Nuovi Flussi ed Investimenti: un anno fa quest’ area, era puramente uno stimolo che mi ero dato,  non cifrato. Nel senso che non mi davo nessun tipo di aspettativa economica se non la sola esigenza di differenziare ed aumentare le tipologie di fllussi di cassa futuri. Quelli che chiamo i pilastri del cash flow oggi. Ero ben cosciente che uscire dalle mie aree di competenza e confort fosse un rischio. Contando che il 75% delle nuove iniziative fallisce in fretta ho preso un rischio. L’ obbiettivo pero’ che mi sono voluto dare era quello di creare nuove forme di rendita introducendo la pubblicita’ sul blog, mettendo a disposizone il mio programma di analisi azionaria ed infine aggiungendo un progetto esterno. Per quest’ ultimo obbiettivo avevo in mente 2/3 idee ed opportunita’ che a quel tempo decisi di portarmi  in vacanza per lasciare sedimentare e ragionarci sopra. Il risultato e’ stato che a gennaio dopo le ferie ho detto no a questi investimenti per ritrovarmi poi ad una cena a febbraio con un vecchio collega: quella sera nasceva la societa’ dei sub affitti. Non esisteva ancora un indirizzo, ma il seme era piantato. Il resto e’ andato come sapete molto meglio di quanto potessi sperare. Durante il resto dell’ anno poi ho valuatato tanti altri piccoli business ed ho sfiorato un investimento ancora una volta in una start up, in cui continuo a credere nell’ idea ma non nel come e’ eseguita al momento.  A volte il solo forzarsi ad agire ci fa inciampare in nuove possibilita’…cosi’ e’ andata in questo 2015. CHECK!

Conclusioni: 

Quest’ anno non e’ stato uno dei migliori sul piano borsistico anche se credo che si chiudera’ in territorio positivo dopo il rally natalizio. Mediocre direi. Di una cosa sono comunque soddisfatto e non mi pento: i semi piantati nei due settori piu’ massacrati del 2015 sono stati messi in una prospettiva lungimirante e contrarian. So che e’ dura essere investitori in societa’ che sono crollate anche del 50% e che non accennano a prendere fiato. Del resto se fosse facile sarebbero tutti ricchi. Ma non cambio di una virgola le mie convinzioni. Quello che oggi e’ un seme nella polvere domani diventera’ una quercia. E’ una questione di tempo e pazienza. Uno degli incontri piu’ incredibili di quest’anno mi ha insegnato proprio questo: la storia di Jose Berardo butta la luce sul come andra’ a finire per chi sa andare contro corrente ed avere pazienza.

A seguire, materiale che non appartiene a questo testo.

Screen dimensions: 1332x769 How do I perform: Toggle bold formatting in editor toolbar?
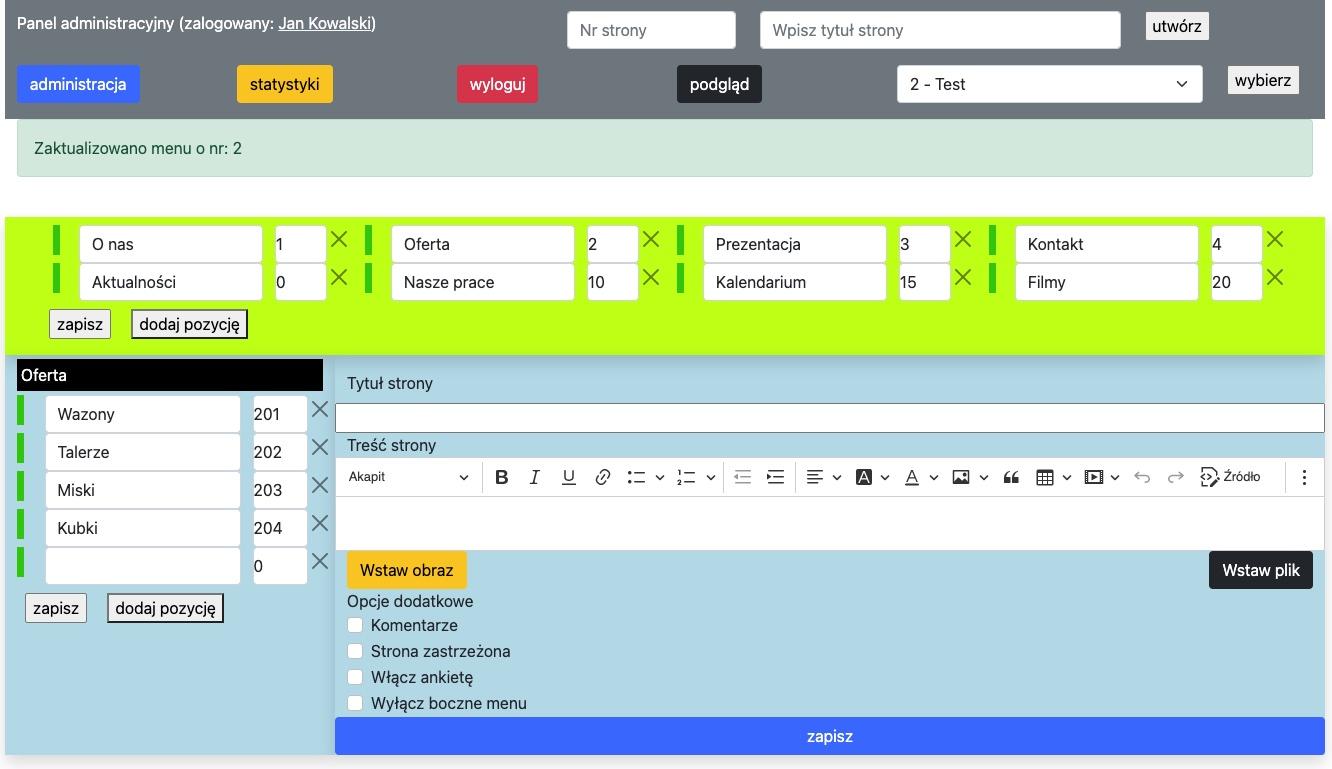point(502,477)
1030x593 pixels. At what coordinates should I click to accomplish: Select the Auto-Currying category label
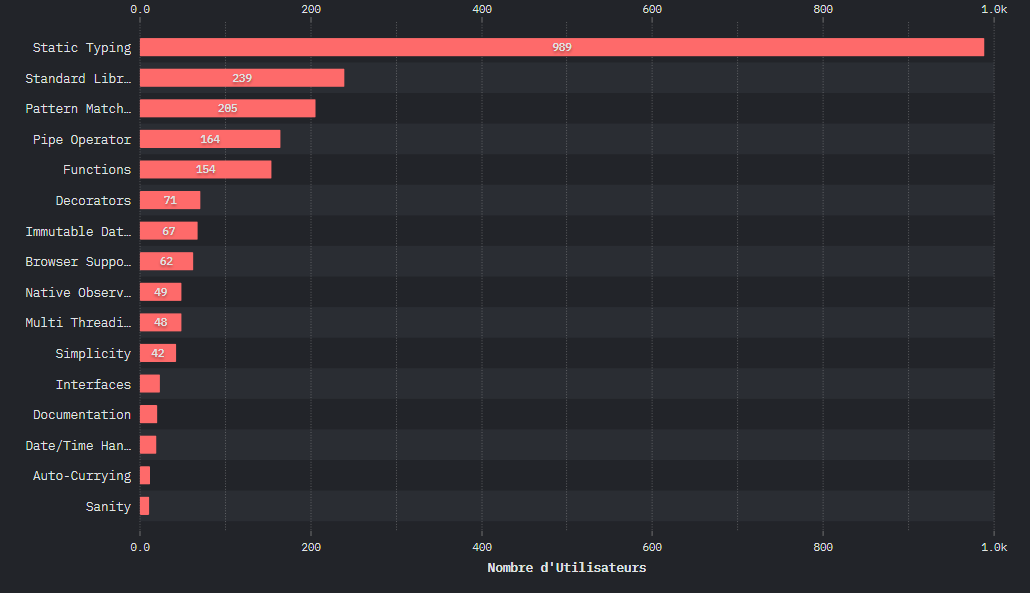point(81,476)
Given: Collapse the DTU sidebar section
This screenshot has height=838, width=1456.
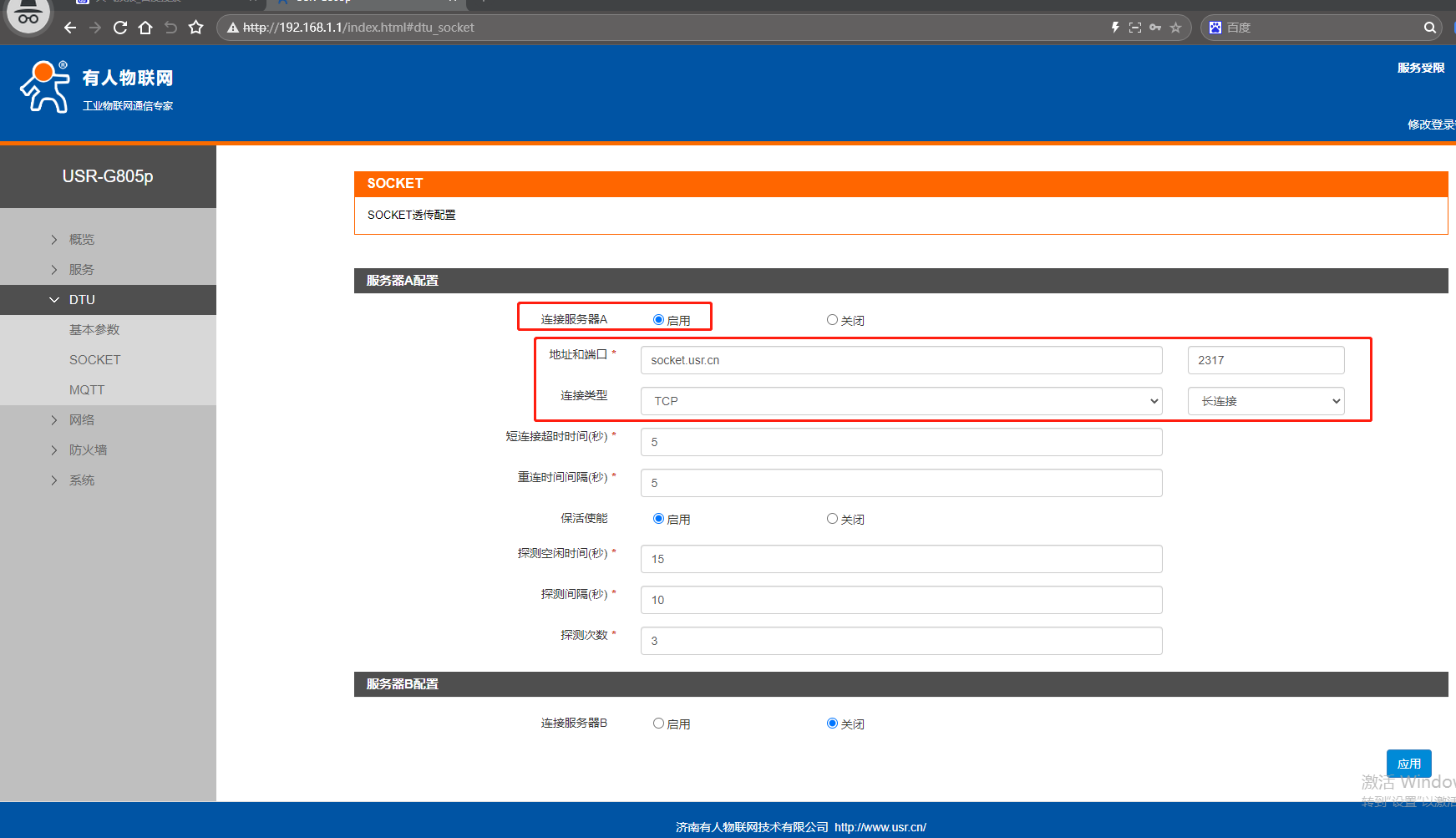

Naturalmente e’ difficile sapere quando entrare in una posizione e devo sempre cercare di diventare meglio nello scegliere i tempi. Del resto pero’ non sono il solo…Mi consola sapere che due illustri,  sono entrati nei mdesimi settori e  sono anch’essi coinvolti nella mia stessa situazione: parlo di Carl Ichan e Warren Buffett i quali entrambe hanno acquisito posizioni massicce sia nel settore minerario che petrolifero sul finere d’ anno…Sara’ un caso?

Ultima considerazione dell’ anno va naturalmente verso i piu’ due grossi successi personali. Avere imparato a trarre profitti dalla vendita di opzioni e’ stata una grande conquista, inaspettata e guadagnata metro per metro su tutto l’ anno. Dopo sette mesi filati di profitti  senza un mese negativo comincio a sentirmi  piu’ sicuro che con la dovuta cautela il 2016 potra’ darmi nuove soddisfazioni su questo fronte. Sull’ altra sponda l’ aver battuto un vecchio demone,  come era l’ investire in una nuova attivita’, ha significato tantissimo per me. Nel 2009 falliva la mia societa’ che avevo trasformato da start up in qualcosa di piu’ nei cinque anni precedenti. Rimettermi in gioco oggi con nuova esperienza e nuovo entusiasmo mi fa ancora credere che si puo’ fare. Il fatto che vada male una volta non significa nulla, se si ha il coraggio di rialzarsi e provarci ancora facendo meglio. Rimanere al tappeto invece significa solo una cosa: essersi rassegnati.  Voi cosa scegliete? Non importa il come o il quanto, ma fate oggi qualcosa per cui il vostro futuro “io” vi ringraziera’ domani.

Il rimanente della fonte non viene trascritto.